我看到了 https://stackoverflow.com/questions/55552921/none-of-index-dtype-object-are-in-the-columns 答案,但我的列的长度是相等的。
回答1
KFold.split()
返回训练和测试索引,它们应该与这样的 DataFrame 一起使用:
X_train.iloc[train_index]
使用您的语法,您试图将它们用作列名。将您的代码更改为:
from sklearn.model_selection import train_test_split
import pandas as pd
from sklearn.model_selection import StratifiedKFold
from sklearn.svm import SVC
import numpy as np
#df = pd.read_csv('missing_data.csv',sep=',')
df = pd.DataFrame(np.array([[1, 2, 3,4,5,6,7,8,9,1],
[4, 5, 6,3,4,5,7,5,4,1],
[7, 8, 9,6,2,3,6,5,4,1],
[7, 8, 9,6,1,3,2,2,4,0],
[7, 8, 9,6,5,6,6,5,4,0]]),
columns=['a', 'b', 'c','d','e','f','g','h','i','j'])
X_train = df.iloc[:,:-1]
y_train = df.iloc[:,-1]
clf=SVC(kernel='linear')
kfold = StratifiedKFold(n_splits=2,random_state=42,shuffle=True)
for train_index,test_index in kfold.split(X_train,y_train):
x_train_fold,x_test_fold = X_train.iloc[train_index],X_train.iloc[test_index]
y_train_fold,y_test_fold = y_train.iloc[train_index],y_train.iloc[test_index]

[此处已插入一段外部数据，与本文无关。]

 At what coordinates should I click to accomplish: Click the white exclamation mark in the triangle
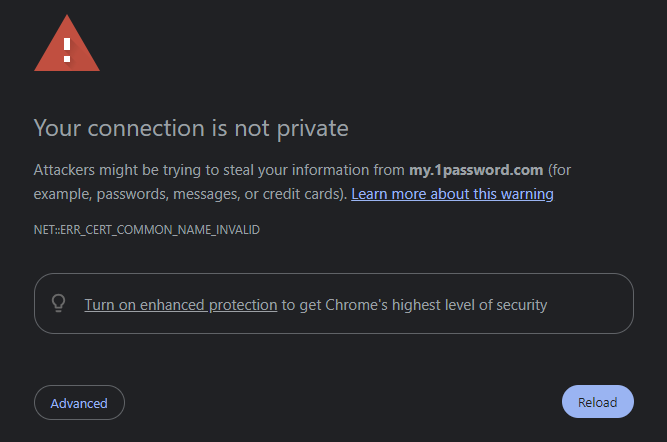pyautogui.click(x=67, y=48)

clf.fit(x_train_fold,y_train_fold)
请注意,我们使用 .iloc
而不是 .loc
。这是因为 .iloc
使用整数索引作为我们从 split()
获得的索引,而 .loc
使用索引 values。在你的情况下没关系,因为 pandas 索引匹配整数索引,但在其他项目中你会遇到它可能不是这种情况,所以坚持使用 .iloc
。
或者,当您提取 X_train
和 y_train
时,您可以将它们转换为 numpy 数组:
X_train = df.iloc[:,:-1].to_numpy()
y_train = df.iloc[:,-1].to_numpy()
然后您的代码将正常工作,因为 numpy 数组适用于整数索引。